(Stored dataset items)
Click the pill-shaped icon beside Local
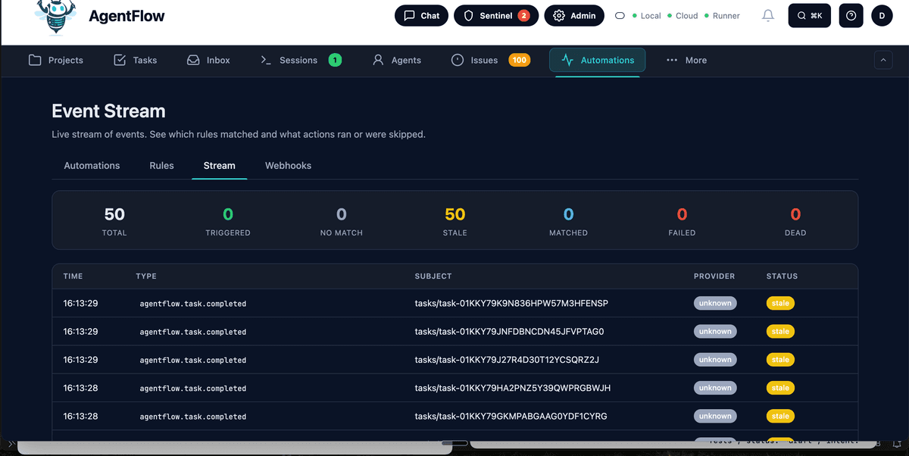Screen dimensions: 909x456 pos(620,15)
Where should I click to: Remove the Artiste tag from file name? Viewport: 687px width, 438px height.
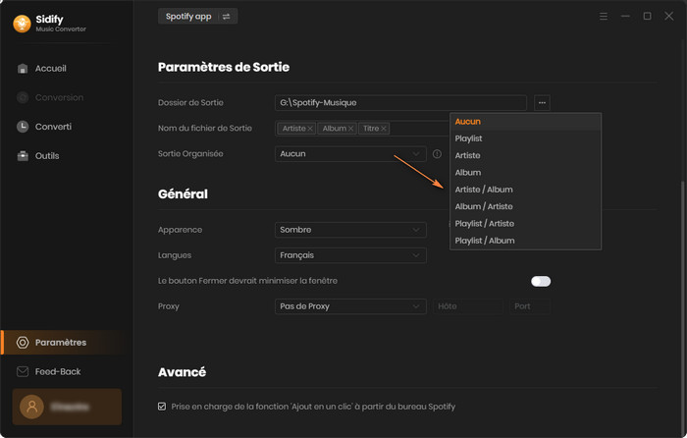(311, 129)
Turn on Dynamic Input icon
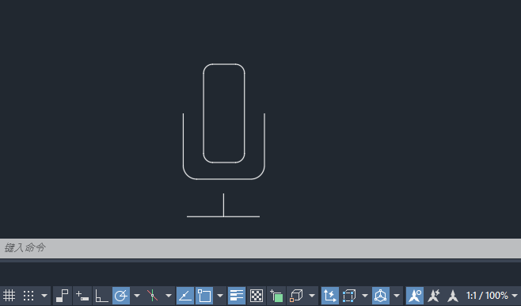This screenshot has width=521, height=306. click(x=82, y=296)
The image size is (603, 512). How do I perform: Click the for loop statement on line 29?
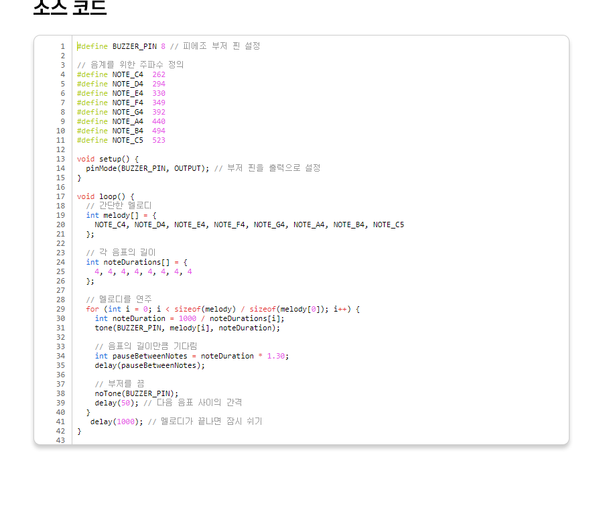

## Goal
Locate every line in the entries above that contains the word "icon" and copy each of those lines.

## Task solution
Click the pill-shaped icon beside Local
Turn on Dynamic Input icon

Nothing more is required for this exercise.